Войти в систему

Home
    - Создать дневник
    - Написать в дневник
       - Подробный режим

LJ.Rossia.org
    - Новости сайта
    - Общие настройки
    - Sitemap
    - Оплата
    - ljr-fif

Редактировать...
    - Настройки
    - Список друзей
    - Дневник
    - Картинки
    - Пароль
    - Вид дневника

Сообщества

Настроить S2

Помощь
    - Забыли пароль?
    - FAQ
    - Тех. поддержка



Пишет crivelli ([info]crivelli)
@ 2005-09-22 11:12:00


Previous Entry  Add to memories!  Tell a Friend!  Next Entry
Печальные новости. Настолько печальные, что я по частям о них расскажу, ладно?
Серьёзно и внезапно заболел наш друг, поэт Исраэль Элираз.
Он должен был лететь с нами в Москву, а вместо этого ложится на операцию.
Я его много переводила. Последние переводы сделала из книги "Гёльдерлин" специально к Биеннале, к предстоящей германско-израильской встрече.

Исраэль Элираз

Из книги «Гельдерлин»


1
Ближе, чем к стоящему тут
и ждущему меня стулу,

я отродясь не бывал ни к одному человеку.

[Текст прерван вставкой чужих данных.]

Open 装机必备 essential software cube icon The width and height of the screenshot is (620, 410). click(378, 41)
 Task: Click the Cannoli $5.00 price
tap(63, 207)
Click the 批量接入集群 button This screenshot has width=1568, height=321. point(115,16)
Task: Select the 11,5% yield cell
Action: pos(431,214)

Что составляет стул помимо стула?

Я вижу, как бодрствующие формы
ведут тяжбу со мною (и с ним).

Годами в угаре безумия
(мой мрачный карантин),
я больше не спрашиваю:

Доколе глина? Кто месит? Зачем этот посвист?

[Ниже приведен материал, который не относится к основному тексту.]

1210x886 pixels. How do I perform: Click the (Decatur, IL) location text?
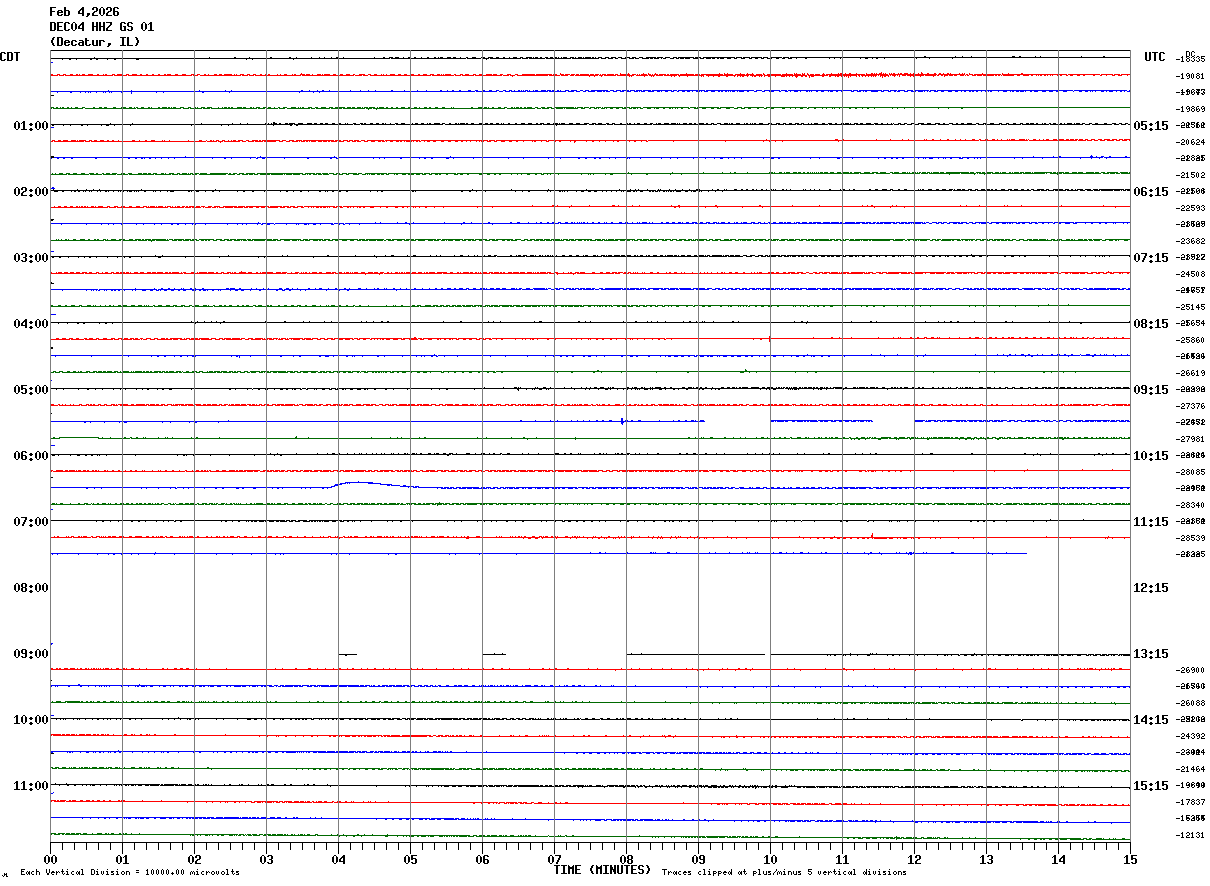click(95, 42)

Есть и то, чего нет, не возвращающее то, что в него вложено

И я говорю сам себе: рискни,
выйди

7
Что ты делаешь, Гельдерлин?

Я покоюсь во плоти, а плоть на мне.

Рядом стул. Факт рядом
с фактом,

из них хаос создаёт форму, дабы
удержать с упрямством дерева,

чьё будущее определят раздражённые древоточцы
или огонь, прозываемый леопардом.

Если умолкну, придёт Господь
и отнимет моё молчанье.

Скажи Ему: «Ты,
сопровождающий мои страдания».

Мы живём,
мы делаем это.

10
Под грязные ногти
забилась вся вера,

будто волос в ноздре,
будто магическая линия, окружающая
внешний мир.

Мы, дети отдаления,
вопрошаем о господине,
куда пошёл?

Я говорю об этом с конём, с мошкарой.

Конь скалит зубы, показывает мне
подковы и залежи навоза под копытами.

Последую за мухой
она знает дорогу,

настанет день, узнаю и я.

11
На вопрос плотника, почему он не
зовёт пса по имени, ответствует Гельдерлин,

что не знает ангельского имени его
и всех блох его.

Из долины подымается колокольный звон, от
реки – гудок гружёной баржи,
коровье мычание.

Вовремя, рука девы (возлюбленной)
в окне зажигает свет. Это весь

старый инвентарь, пращи провинции, пропавший механизм.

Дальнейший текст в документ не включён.